## Your objective
Decide whether each statement agrees with the page extract on the Equinix–Stellaria agreement, answering yes or no and quoting the words that settle it. 1. Standardization among molten salt reactor designs is already well advanced. 2. The extract says AI training clusters behave more like industrial loads than traditional IT. 3. The agreement means Equinix data centers will run on molten salt nuclear power in the near term.

══ Page extract ══

Nuclear Safety Regulations

However, the path to commercialization remains complex. MSR designs must navigate stringent nuclear safety regulations, materials challenges such as corrosion in hot salt environments, fuel cycle logistics and public acceptance. Several design variants exist, and standardization is still limited. Stellaria will need to demonstrate not just technical feasibility, but also bankability, manufacturability at scale and competitive levelized cost of electricity.

From a digital infrastructure standpoint, the Equinix–Stellaria agreement underscores how rapidly the power profile of AI-era data centers is changing. As rack densities climb, workloads become more continuous and AI training clusters behave more like industrial loads than traditional IT, operators are exploring options far beyond incremental efficiency gains and grid contracts. Co-locating or closely siting advanced nuclear capacity could, if realized, offer latency-free, predictable power, reduce exposure to grid constraints and potentially stabilize long-term energy costs.

The deal does not mean that Equinix data centers will be running on molten salt nuclear power in the near term; 2035 is a long horizon in both technology and policy terms. But for B2B technology and infrastructure leaders, it is another sign that the convergence of AI, energy transition and digital sovereignty is pushing hyperscalers and colocation providers to experiment with unconventional energy partnerships.

═══
══ Data for review ══

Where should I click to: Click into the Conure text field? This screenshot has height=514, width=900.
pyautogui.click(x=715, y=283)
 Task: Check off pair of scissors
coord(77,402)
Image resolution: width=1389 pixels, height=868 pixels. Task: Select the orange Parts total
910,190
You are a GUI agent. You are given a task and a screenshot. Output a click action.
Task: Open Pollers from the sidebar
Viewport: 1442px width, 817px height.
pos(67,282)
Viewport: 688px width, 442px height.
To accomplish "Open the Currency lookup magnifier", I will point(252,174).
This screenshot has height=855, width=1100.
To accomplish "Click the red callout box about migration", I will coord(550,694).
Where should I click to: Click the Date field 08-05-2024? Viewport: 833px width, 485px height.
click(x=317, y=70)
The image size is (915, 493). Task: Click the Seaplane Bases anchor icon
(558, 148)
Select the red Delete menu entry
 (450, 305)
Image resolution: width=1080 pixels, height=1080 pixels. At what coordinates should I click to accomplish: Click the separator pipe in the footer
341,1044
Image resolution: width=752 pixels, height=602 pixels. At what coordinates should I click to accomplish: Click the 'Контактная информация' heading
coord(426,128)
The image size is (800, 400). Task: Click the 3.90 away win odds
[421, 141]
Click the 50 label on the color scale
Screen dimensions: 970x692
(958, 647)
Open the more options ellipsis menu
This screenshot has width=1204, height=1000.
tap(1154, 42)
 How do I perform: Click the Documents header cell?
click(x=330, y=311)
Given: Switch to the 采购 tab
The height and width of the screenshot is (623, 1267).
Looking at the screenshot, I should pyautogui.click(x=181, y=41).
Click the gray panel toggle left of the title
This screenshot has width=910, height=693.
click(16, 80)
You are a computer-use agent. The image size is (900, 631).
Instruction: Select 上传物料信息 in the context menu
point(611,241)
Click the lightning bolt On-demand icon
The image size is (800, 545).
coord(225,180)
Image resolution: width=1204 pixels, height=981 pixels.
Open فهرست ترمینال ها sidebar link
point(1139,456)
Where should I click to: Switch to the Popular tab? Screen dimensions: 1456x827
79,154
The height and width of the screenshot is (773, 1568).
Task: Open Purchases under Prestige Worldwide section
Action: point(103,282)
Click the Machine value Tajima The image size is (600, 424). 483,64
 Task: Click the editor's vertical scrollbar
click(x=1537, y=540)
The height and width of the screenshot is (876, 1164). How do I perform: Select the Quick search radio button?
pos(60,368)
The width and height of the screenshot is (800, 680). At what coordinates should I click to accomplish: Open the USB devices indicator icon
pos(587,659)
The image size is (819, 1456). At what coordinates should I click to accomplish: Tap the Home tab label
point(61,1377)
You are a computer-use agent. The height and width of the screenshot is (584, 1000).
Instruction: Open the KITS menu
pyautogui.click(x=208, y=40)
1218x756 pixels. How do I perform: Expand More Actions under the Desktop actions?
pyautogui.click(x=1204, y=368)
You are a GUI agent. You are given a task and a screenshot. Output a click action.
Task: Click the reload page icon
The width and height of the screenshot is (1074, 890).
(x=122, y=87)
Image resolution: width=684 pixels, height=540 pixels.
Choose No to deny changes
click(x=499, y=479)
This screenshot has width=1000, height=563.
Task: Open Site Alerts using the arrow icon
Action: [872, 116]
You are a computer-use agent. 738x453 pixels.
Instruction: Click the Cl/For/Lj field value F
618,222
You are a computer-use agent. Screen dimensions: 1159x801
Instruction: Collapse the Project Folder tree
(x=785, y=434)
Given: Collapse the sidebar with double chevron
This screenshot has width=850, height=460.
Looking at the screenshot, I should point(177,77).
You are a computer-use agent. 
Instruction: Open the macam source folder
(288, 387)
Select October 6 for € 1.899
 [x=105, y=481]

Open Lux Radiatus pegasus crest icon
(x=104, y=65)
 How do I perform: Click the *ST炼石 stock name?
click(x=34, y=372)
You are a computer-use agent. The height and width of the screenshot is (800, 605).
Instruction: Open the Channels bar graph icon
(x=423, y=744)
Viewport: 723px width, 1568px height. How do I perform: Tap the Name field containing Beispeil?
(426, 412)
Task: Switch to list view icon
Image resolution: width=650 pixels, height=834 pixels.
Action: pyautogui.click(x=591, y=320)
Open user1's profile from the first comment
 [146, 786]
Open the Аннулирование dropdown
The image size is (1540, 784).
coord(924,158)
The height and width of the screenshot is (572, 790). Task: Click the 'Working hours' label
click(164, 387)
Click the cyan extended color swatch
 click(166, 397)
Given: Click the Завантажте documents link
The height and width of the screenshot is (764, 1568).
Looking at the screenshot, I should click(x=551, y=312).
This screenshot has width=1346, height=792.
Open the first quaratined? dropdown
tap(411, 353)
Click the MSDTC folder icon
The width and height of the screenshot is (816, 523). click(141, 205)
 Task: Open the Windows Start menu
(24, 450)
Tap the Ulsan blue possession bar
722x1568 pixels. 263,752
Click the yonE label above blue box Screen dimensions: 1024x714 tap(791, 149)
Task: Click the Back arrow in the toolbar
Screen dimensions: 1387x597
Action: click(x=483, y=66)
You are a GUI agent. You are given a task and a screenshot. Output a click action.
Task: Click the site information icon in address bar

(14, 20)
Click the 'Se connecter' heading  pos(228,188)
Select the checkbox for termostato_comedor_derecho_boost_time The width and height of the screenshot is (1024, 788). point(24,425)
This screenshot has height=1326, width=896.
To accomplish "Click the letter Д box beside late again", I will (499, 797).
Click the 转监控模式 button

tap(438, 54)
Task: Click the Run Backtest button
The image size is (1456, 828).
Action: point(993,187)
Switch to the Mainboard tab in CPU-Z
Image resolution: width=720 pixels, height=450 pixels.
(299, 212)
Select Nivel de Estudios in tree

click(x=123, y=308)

═══

## Output of the task
1. No: "Several design variants exist, and standardization is still limited."
2. Yes: "AI training clusters behave more like industrial loads than traditional IT"
3. No: "The deal does not mean that Equinix data centers will be running on molten salt nuclear power in the near term"